As promised here’s the current state of the code in my module population/est_avg_age.py. This is the module I added in order to track (Git) my code for generating and plotting the simulations for estimating the world average age for a given year. The test module I had been using to develop the code was not being tracked. Certainly didn’t want to risk losing my work to date.
Subsequent to the post covering development of this code, I added another test/plot/experiment to facilitate testing, Plot Single Statistic, One Histogram.

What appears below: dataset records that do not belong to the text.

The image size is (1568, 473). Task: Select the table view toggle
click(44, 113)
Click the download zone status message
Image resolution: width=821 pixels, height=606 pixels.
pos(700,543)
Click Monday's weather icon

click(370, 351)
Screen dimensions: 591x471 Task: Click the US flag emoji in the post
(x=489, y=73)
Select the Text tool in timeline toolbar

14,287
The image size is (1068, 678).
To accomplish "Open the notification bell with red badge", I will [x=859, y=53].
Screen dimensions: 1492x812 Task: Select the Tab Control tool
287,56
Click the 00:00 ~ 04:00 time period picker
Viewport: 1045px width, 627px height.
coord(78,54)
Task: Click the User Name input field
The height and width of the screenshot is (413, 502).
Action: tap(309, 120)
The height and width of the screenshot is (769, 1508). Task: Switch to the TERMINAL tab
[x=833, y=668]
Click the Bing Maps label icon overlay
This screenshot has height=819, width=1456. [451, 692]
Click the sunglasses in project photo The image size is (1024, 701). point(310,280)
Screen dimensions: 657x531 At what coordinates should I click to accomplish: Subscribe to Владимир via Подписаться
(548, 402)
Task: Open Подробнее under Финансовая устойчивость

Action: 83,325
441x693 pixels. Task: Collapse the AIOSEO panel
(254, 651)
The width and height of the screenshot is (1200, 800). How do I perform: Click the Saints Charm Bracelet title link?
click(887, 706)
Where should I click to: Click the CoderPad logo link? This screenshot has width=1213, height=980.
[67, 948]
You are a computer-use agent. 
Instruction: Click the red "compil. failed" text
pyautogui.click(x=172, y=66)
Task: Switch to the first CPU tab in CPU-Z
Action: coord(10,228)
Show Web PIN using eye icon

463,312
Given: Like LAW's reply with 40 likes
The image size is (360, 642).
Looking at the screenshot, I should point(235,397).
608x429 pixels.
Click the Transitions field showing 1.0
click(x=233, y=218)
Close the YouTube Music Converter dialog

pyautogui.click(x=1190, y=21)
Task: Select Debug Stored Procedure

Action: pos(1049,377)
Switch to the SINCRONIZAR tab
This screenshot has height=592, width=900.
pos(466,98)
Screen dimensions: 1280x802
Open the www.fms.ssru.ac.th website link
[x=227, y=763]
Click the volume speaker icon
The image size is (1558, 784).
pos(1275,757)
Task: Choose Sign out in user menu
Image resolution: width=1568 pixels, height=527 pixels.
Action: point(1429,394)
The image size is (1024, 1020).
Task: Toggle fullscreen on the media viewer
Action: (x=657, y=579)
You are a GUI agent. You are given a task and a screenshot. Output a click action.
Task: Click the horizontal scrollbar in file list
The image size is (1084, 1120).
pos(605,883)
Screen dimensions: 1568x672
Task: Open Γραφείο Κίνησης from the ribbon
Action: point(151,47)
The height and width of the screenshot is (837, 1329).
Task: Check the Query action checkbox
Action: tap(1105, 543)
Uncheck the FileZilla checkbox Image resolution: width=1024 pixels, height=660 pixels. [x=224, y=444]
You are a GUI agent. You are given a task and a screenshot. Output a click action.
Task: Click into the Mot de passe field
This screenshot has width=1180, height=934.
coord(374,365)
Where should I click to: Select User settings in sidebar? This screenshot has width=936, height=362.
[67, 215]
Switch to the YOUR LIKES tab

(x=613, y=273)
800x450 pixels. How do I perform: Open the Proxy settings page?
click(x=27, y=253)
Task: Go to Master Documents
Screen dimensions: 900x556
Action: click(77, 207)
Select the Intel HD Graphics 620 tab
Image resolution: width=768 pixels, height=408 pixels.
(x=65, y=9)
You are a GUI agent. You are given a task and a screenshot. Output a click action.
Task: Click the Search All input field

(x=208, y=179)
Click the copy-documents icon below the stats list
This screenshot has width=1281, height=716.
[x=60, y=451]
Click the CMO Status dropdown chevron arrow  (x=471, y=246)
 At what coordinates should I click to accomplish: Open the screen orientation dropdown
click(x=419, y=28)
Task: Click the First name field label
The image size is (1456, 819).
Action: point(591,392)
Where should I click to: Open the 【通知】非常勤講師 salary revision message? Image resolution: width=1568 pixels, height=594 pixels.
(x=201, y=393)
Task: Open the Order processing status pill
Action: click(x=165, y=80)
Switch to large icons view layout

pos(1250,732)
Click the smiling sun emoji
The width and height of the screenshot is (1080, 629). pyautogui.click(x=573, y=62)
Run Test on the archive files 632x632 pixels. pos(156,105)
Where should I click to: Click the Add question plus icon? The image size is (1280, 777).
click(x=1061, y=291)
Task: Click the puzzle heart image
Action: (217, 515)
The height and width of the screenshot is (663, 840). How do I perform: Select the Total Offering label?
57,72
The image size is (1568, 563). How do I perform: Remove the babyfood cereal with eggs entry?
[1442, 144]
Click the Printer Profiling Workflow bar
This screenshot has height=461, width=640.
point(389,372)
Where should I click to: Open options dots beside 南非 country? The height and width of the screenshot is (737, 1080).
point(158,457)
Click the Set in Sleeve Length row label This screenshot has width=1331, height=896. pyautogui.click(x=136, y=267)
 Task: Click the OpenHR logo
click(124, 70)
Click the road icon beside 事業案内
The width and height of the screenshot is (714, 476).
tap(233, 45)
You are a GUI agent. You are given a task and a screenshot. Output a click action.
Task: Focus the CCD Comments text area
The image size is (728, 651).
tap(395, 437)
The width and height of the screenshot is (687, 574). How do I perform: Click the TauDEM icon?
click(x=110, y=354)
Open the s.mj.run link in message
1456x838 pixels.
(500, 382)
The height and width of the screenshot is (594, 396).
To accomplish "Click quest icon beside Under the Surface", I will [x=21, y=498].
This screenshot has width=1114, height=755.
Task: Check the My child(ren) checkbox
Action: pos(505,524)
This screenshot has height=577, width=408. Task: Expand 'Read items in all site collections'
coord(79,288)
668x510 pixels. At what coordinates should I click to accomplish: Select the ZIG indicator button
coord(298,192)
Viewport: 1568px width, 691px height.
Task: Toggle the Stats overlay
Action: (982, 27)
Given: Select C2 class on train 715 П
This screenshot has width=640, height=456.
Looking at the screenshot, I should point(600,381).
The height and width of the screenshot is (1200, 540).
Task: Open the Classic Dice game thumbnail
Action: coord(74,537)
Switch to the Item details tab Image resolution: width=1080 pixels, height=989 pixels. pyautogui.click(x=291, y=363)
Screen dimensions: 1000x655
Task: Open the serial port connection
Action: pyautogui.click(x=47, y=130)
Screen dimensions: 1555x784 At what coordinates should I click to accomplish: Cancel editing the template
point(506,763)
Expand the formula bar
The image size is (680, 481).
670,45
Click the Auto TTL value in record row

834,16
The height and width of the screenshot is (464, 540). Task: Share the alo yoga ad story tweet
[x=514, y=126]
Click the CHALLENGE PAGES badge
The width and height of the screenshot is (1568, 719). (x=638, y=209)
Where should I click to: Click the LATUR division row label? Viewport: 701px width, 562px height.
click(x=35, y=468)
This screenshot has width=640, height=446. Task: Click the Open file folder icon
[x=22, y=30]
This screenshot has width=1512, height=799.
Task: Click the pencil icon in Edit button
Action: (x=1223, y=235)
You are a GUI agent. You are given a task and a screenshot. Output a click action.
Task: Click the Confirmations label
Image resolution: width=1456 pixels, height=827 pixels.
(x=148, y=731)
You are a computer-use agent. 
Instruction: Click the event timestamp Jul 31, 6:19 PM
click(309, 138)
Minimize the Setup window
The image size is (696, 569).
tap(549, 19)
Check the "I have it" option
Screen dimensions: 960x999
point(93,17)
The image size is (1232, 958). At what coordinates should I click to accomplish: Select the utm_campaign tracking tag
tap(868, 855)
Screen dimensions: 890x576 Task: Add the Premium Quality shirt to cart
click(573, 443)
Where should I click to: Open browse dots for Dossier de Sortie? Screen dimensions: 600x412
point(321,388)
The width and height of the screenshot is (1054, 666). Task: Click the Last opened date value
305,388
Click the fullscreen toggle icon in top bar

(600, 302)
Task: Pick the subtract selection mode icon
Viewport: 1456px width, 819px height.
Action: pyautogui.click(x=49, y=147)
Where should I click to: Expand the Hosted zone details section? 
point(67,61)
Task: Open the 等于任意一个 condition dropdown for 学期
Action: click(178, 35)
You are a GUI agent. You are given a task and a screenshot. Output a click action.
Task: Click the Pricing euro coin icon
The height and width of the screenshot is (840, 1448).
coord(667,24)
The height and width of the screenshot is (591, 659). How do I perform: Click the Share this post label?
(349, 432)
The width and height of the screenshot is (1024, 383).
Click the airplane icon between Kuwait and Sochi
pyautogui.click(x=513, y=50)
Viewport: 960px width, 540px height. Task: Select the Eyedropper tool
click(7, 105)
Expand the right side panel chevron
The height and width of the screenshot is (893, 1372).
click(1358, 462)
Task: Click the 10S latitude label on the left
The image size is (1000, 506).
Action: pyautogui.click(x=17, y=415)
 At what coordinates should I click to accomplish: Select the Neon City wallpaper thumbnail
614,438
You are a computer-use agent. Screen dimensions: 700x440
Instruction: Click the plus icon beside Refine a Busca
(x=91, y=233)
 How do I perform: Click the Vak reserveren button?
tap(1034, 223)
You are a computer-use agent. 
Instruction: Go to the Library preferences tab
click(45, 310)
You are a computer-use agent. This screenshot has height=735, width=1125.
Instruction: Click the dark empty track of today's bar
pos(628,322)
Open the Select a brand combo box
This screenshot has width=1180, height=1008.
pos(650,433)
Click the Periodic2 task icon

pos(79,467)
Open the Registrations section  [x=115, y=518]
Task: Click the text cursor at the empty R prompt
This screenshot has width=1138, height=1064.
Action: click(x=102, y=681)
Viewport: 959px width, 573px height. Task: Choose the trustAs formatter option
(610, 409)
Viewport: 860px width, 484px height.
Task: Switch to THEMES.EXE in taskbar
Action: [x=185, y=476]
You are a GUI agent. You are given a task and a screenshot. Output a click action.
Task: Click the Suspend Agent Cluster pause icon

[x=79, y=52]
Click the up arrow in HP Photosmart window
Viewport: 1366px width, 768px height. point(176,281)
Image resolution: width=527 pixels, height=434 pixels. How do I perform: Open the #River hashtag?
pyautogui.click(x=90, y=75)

A number of things had to change once I started testing. I was using a set of constants and a set of module level variables. The latter were initially set to the value of a constant. And, modified if a suitable command line argument was passed in. I was defining some optional parameters in my function definitions. This wasn’t working correctly if I later changed one of the variables used to define the optional parameters default value via command line arguments. The functions fixed the value of the default to whatever it was at the time the function was defined. Changing the value of the variable later, had no affect on what the function used. So I dropped the optional parameters for the function definitions, requiring that they be submitted each time. In the case of plot_hist() I also changed the order of the parameters.
The whole process involved a good number of variable name changes throughout the module not just in both function definitions.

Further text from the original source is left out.